As if the Spectre and Meltdown vulnerabilities that were disclosed earlier this month weren't bad enough, cybercriminals are already using the flaws to spread spam, as well as phony patches and updates, according to a European security agency.
Germany's Federal Office for Security and IT (BSI) has issued an alert warning about spam messages that are impersonating the security agency and appear to be related to updates regarding the Spectre and Meltdown flaws found in Intel's x86 CPUs. (See New Intel Vulnerability Hits Almost Everyone.)
Specifically, BSI is warning that these spam messages point victims to a fake website that offers patches and other updates regarding the flaws. However, the site is actually equipped with malicious code that can infect a PC or other device, such as a smartphone.
In its January 12 statement, BSI notes these patch updates are not coming from the agency:
In the context of the recently announced "Specter" and "Meltdown" vulnerabilities, the BSI is currently monitoring a SPAM wave with alleged security warnings from the BSI. The recipients are prompted to perform security updates that can be retrieved using a link contained in the mail.
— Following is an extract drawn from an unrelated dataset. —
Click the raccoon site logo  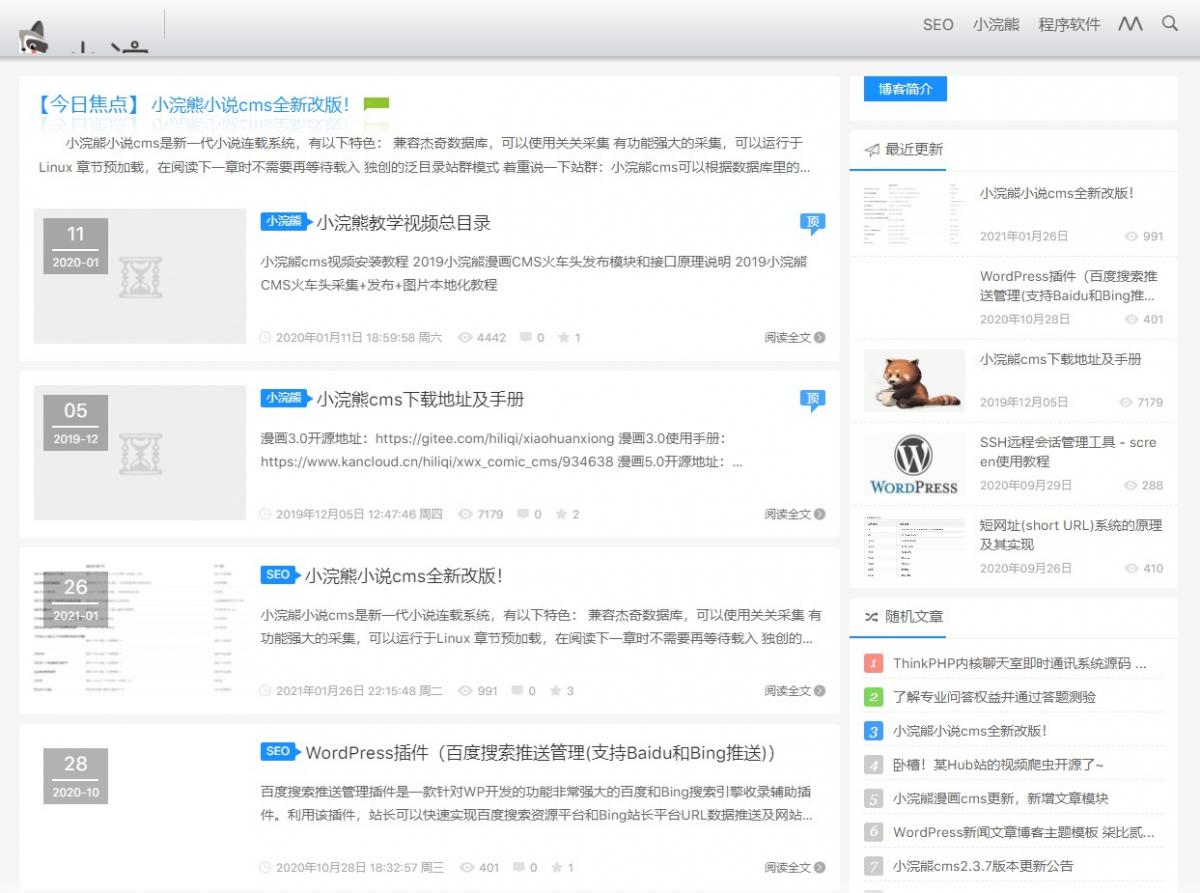click(x=35, y=37)
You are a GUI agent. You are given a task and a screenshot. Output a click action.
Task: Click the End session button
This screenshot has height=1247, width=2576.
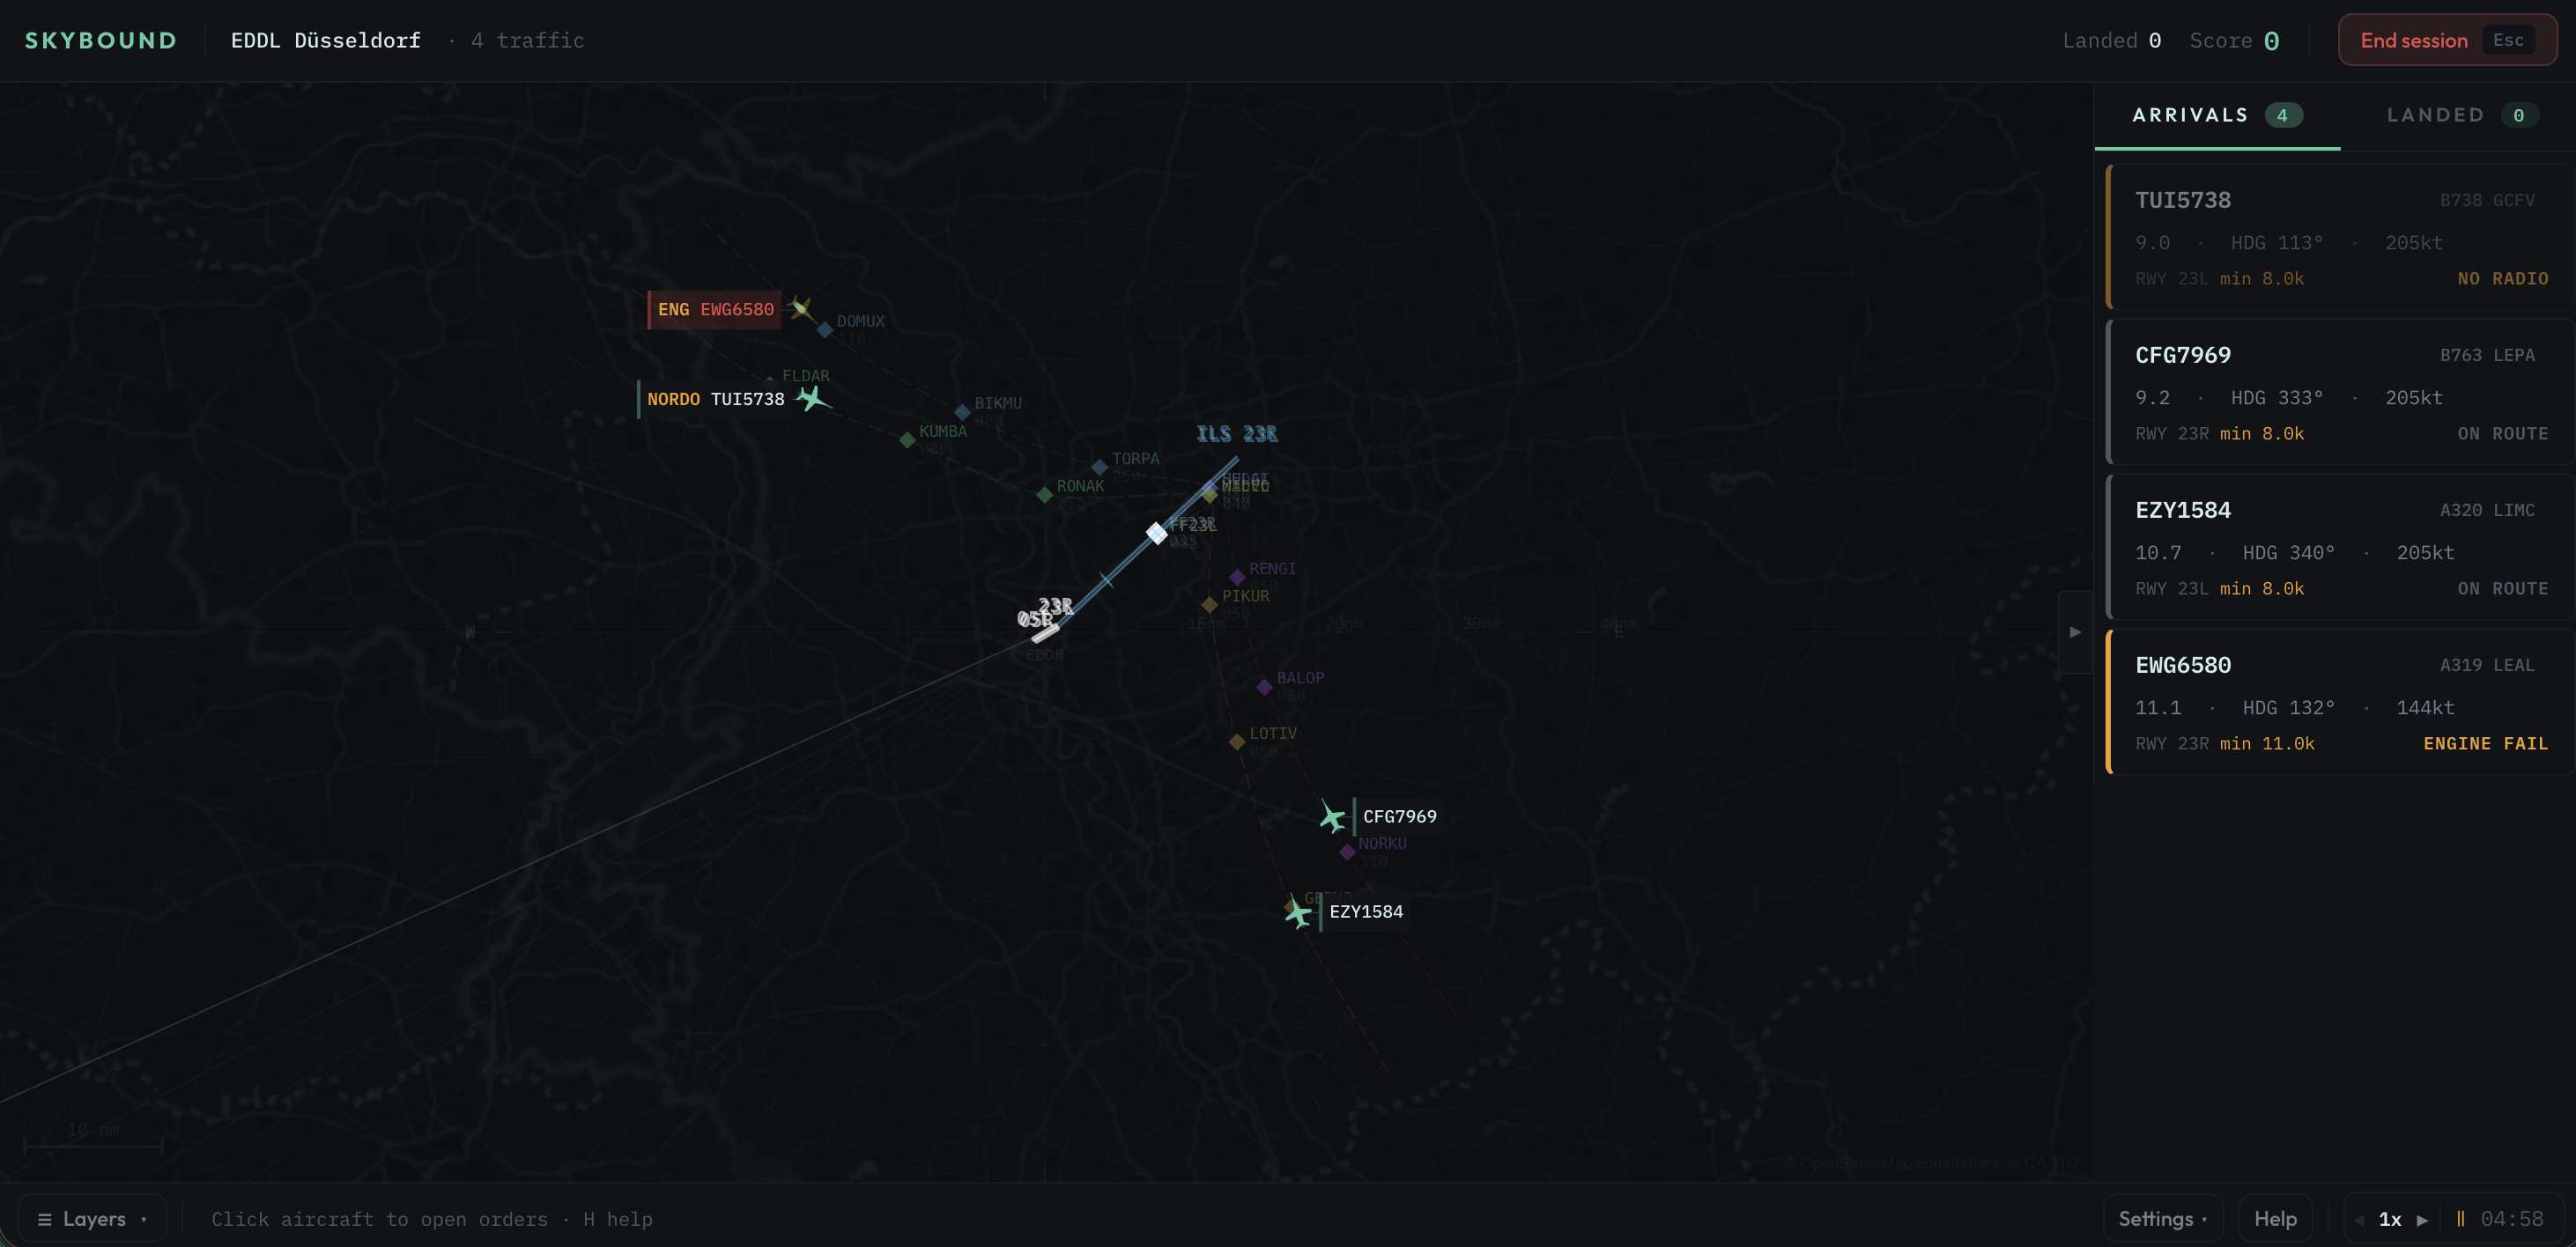(x=2413, y=40)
The link leads to a fake website, which has similarity to the citizen website (www.bsi-fuer-buerger.de) of the BSI. The download of the alleged update leads to a malware infection of the computer or smartphone.
The biggest problem with what BSI is facing is that agency has been offering legitimate updates on the flaws, which can lead to some confusion for users once the spam starts to hit the web.
While this type of spam has only been spotted in Europe so far, it's not hard to imagine it spready to the US, North America and the rest of the world, especially as the concerns about Spectre and Meltdown continue and Intel and some of its partners are finding it difficult to patch the flaw without serious performance issues. (See Security Warning: Intel Inside.)
In a blog post, Malwarebytes Labs found the phishing site, as well as the so-called patch that the spam emails are advertising. Researchers found that those that click on the email actually download a piece a malware called Smoke Loader, which can retrieve additional payloads and will attempt to connect to various domains and send encrypted information.
Researchers also note that users shouldn't be fooled by websites using HTTPS as part of the domain since that only protects data transferring between a device and the site.
"The presence of a certificate simply implies that the data that transits between your computer and the site is secure, but that has nothing to do with the intentions or content offered, which could be a total scam," according to the Malwarebytes post.